Masae Uehara, Nobuhiro Tanabe, Nobusada Funabashi, Hiroyuki Takaoka, Jun Ikari, Shinichi Toyama, Hidefumi Shimizu, Susumu Hoshino, Toshihiko Sugiura, Miyako Saito, Naoko Kawata, Yukiko Matsuura, Takayuki Kuriyama, Koichiro Tatsumi, Issei Komuro
International journal of cardiology 147(2) 234-8 2011年3月3日 査読有り
PURPOSE: To reduce the redundant acquisition range and total radiation dose for planning appropriate "triple rule-out" CT angiography (CTA) for acute chest pain, we evaluated the detailed distribution of pulmonary thromboemboli (PTE) in subjects with acute PTE. MATERIALS AND METHODS: Retrospective review of CTA n 75-subjects (48-females; 57 ± 16 years) with proven acute PTE was performed to determine whether PTE was present solely above the aortic arch or below the heart.
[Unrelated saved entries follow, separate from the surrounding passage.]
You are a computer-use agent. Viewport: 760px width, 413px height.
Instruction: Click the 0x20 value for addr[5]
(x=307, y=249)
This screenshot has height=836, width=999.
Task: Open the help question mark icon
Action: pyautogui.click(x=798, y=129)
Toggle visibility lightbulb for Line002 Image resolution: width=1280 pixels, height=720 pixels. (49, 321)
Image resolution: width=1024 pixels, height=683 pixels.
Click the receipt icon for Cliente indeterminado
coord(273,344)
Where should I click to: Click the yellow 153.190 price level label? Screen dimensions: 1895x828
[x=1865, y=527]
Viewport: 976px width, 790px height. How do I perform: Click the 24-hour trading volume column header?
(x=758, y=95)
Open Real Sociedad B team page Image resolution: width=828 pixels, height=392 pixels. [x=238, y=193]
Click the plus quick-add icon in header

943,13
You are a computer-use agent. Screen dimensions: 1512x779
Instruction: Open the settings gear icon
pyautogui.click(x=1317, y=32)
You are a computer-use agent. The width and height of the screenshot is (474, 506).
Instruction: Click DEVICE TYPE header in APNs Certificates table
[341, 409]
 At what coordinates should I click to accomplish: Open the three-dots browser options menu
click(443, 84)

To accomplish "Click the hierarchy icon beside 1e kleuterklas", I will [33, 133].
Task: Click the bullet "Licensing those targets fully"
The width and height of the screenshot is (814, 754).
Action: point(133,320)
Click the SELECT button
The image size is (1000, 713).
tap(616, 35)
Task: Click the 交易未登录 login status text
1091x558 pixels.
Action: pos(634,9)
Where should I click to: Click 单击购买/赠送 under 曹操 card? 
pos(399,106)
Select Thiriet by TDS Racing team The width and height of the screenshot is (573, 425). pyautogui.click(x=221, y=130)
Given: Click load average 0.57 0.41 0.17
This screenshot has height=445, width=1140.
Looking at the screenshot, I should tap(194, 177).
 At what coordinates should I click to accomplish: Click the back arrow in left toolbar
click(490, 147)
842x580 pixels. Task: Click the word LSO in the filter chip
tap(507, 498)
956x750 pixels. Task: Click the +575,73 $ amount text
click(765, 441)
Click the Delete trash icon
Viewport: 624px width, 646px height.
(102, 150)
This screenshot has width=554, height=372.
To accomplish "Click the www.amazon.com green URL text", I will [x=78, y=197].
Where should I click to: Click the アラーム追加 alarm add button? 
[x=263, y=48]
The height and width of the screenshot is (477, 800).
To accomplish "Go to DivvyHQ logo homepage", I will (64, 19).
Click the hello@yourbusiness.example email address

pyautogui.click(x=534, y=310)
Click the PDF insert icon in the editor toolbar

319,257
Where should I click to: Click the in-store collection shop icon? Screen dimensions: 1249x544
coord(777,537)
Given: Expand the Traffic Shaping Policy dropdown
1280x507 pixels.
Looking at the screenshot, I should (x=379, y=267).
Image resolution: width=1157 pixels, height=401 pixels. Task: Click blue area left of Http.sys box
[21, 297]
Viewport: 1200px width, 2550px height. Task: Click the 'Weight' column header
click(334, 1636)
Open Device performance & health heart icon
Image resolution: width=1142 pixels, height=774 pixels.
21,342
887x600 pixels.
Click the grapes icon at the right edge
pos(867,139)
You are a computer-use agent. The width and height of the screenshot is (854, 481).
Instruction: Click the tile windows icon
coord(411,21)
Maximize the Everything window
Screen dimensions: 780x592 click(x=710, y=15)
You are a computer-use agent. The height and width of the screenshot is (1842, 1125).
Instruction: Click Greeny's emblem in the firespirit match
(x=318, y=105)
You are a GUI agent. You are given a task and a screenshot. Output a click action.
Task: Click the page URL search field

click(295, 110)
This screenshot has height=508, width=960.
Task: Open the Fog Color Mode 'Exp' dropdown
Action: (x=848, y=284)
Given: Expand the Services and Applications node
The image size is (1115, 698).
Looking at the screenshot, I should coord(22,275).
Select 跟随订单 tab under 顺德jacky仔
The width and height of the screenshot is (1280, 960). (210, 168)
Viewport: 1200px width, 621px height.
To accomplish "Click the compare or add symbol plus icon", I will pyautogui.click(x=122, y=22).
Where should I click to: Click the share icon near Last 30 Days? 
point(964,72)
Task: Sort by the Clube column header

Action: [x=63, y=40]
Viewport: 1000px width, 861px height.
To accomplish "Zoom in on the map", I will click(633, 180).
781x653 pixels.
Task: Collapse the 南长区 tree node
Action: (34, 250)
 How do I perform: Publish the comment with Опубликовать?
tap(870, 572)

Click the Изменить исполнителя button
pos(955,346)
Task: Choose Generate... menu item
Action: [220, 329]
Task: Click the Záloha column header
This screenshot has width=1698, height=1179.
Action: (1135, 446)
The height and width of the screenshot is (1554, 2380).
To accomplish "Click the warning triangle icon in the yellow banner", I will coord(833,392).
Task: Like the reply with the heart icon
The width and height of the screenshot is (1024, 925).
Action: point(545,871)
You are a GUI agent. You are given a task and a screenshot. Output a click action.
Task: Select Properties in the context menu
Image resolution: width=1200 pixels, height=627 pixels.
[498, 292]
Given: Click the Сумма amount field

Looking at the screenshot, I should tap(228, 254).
RESULTS: 77% had PTE in the right upper lobe but none had PTE that were solely located higher than the aortic arch; 73% had PTE in the right middle lobe; 80% had PTE in the right lower lobe, but none had PTE that were solely located lower than the heart. 81% had PTE in the left upper lobe and 3% of them had PTE solely located higher than the aortic arch; both had PTE in the right upper, middle, and lower, and the left lower lobes. 75% had PTE in the left lower lobe, but none had PTE that were solely located lower than the heart. The acquisition length in limited CTPA in this population was reduced on average by 21.9% compared with full CTPA. CONCLUSIONS: In subjects with acute PTE, there were none whose PTE was located solely in the upper lobes which were higher than the aortic arch, nor solely in the lower lobes which were lower than the heart. A limited range triple rule-out CTA protocol would decrease effective doses approximately 22% relative to full chest CTA and may help the physician find all PE present.